[Start of Attachment]
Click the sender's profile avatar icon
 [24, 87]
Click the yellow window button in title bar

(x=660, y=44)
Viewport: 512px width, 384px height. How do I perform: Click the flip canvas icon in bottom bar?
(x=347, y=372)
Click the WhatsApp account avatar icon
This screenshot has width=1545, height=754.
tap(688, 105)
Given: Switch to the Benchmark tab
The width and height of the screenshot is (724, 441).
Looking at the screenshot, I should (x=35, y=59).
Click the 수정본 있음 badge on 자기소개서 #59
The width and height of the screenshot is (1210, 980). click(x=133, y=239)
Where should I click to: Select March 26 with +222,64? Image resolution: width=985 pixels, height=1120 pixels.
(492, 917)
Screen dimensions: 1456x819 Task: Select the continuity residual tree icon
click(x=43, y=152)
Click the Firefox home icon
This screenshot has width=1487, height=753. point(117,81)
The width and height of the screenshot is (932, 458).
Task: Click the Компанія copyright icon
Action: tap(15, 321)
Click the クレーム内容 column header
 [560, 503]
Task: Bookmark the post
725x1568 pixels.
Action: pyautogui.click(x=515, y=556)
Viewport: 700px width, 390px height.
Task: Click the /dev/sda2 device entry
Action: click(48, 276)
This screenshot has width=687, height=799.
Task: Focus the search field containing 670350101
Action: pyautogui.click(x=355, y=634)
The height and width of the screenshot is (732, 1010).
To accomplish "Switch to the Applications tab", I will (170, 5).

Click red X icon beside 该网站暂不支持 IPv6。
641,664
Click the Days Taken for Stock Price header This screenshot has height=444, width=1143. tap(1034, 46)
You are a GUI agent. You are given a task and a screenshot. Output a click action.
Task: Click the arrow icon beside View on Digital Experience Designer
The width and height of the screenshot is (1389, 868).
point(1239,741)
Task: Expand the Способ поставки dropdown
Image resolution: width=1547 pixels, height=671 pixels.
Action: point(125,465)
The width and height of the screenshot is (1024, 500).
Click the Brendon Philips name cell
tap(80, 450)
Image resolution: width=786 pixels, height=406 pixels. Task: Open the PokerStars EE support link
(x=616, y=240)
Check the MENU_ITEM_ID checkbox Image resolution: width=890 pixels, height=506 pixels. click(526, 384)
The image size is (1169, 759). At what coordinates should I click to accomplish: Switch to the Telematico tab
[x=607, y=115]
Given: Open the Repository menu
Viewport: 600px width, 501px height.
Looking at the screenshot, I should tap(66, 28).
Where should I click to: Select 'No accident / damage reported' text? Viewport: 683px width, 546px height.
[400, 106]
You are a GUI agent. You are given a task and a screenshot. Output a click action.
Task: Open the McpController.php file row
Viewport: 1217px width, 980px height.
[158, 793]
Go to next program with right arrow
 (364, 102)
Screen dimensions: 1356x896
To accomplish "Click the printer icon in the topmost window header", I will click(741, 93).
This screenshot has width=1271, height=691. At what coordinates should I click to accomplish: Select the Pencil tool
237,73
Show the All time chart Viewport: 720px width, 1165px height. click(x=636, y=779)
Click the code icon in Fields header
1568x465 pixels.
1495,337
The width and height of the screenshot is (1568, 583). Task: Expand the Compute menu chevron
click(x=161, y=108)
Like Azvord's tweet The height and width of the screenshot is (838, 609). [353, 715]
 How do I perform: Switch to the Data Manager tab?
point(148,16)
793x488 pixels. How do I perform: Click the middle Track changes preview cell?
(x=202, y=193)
[End of Attachment]
→ **Work to be completed**
Please return exactly the lines that run from the line with "793x488 pixels. How" through the end of the records above, both included, and nothing more.

→ **Exercise result**
793x488 pixels. How do I perform: Click the middle Track changes preview cell?
(x=202, y=193)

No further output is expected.